Enzymes – Concept, structure and classification

We explain what enzymes are and their structure. Also, how these proteins are classified and how they act.

Enzymes are a set of proteins responsible for catalyzing chemical reactions.

What are enzymes?

Enzymes are a set of proteins responsible for catalyzing (firing, accelerating, modifying, slowing down and even stopping) various chemical reactions, provided they are thermodynamically possible. This means that are regulatory substances in the body of living beings, usually by decreasing the initial energy required to start the reaction.

Enzymes are essential for life and catalyze about 4,000 known chemical reactions, as long as the pH, temperature or chemical concentration conditions are stable, since enzymes, being proteins, can also become denatured and lose their effectiveness.

The first enzyme was discovered at mid 19th century by Anselme Payen and Jean-Francois Persoz, although the experiments around fermentation by Louis Pasteur had already intuited the presence of some organic “accelerating” substance in these processes, which at the time were considered purely chemical.

Enzymes today are widely known and in fact used by various human industries (food, chemicals, agriculture, oil, etc.), in addition to being an indispensable part of the components that maintain the internal balance of our body, accelerating necessary reactions (such as those that supply energy), activating and deactivating others selectively (as hormones do) and a motley etcetera.

Structure of enzymes

The sequence in which the amino acids are assembled determines the structure of the enzyme.

Most enzymes they are made up of globular proteins of highly variable size: from monomers of 62 amino acids, to huge chains of around 2500. However, only a few of them are directly involved in the catalysis of the reaction, known as active center.

The sequence in which all these amino acids are assembled determines the three-dimensional structure of the enzyme, which also dictates its specific functioning. Sometimes this structure also has sites to attract cofactors, that is, other substances whose intervention is necessary to produce the desired effect.

Enzymes are highly specific, that is, they do not react with anything or take part in any reaction. They have a very specific and precise biochemical task, which they carry out with a very low percentage of errors.

Classification of enzymes

Enzymes are classified based on the specific reaction they catalyze.

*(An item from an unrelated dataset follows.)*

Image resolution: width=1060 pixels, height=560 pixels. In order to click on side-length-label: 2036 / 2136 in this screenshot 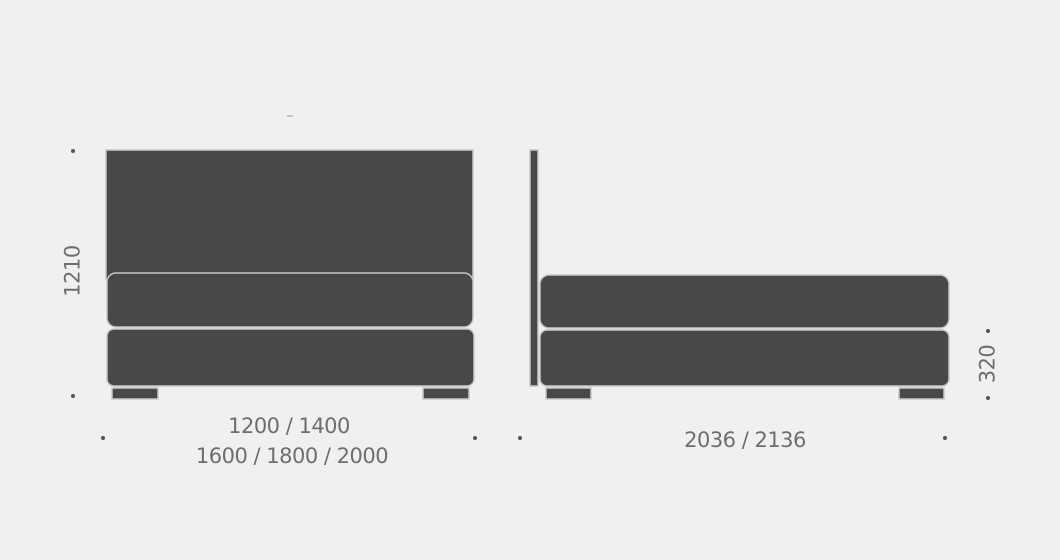, I will do `click(745, 440)`.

Enzymes are classified based on the specific reaction they catalyze, as follows:

  • Oxidoreductases. They catalyze oxidation-reduction reactions, that is, the transfer of electrons or hydrogen atoms from one substrate to another. Examples of these are the enzymes dehydrogenase and c oxidase.
  • Transferases. They catalyze the transfer of a specific chemical group other than hydrogen, from one substrate to another. An example of this is the enzyme glucokinase.
  • Hydrolases. They deal with hydrolysis reactions (breakdown of organic molecules by water molecules). For example, lactase.
  • Liasas. Enzymes that catalyze the breaking or welding of substrates. For example, acetate decarboxylase.
  • Isomerases. They catalyze the interconversion of isomers, that is, they convert a molecule into its three-dimensional geometric variant.
  • Garters. These enzymes catalyze specific substrate binding reactions through the simultaneous hydrolysis of triphosphate nucleotides (such as ATP or GTP). For example, the enzyme private carboxylase.

How do enzymes work?

The action of the enzyme can be accelerated with an increase in caloric energy levels.

Enzymes can operate in different ways, although always reducing the activation energy of a chemical reaction, that is, the amount of energy needed to start it. These different modes are:

  • Ambient. The activation energy is reduced by creating a favorable environment for the reaction to take place, for example, by modifying the chemical properties of the substrate through reactions with its own amino acid layer.
  • Facilitate the transition. The transition energy is reduced without modifying the substrate, that is, creating an environment with optimal charges for the reaction to take place.
  • Give an alternative route. In this case, the enzymes react with the substrate to generate an ES (Enzyme / Substrate) complex that “skips steps” in the ordinary path of the reaction, reducing the time necessary for it to occur.
  • Increase the temperature. Within certain parameters, the action of the enzyme can be accelerated by an increase in caloric energy levels, given by parallel exothermic reactions.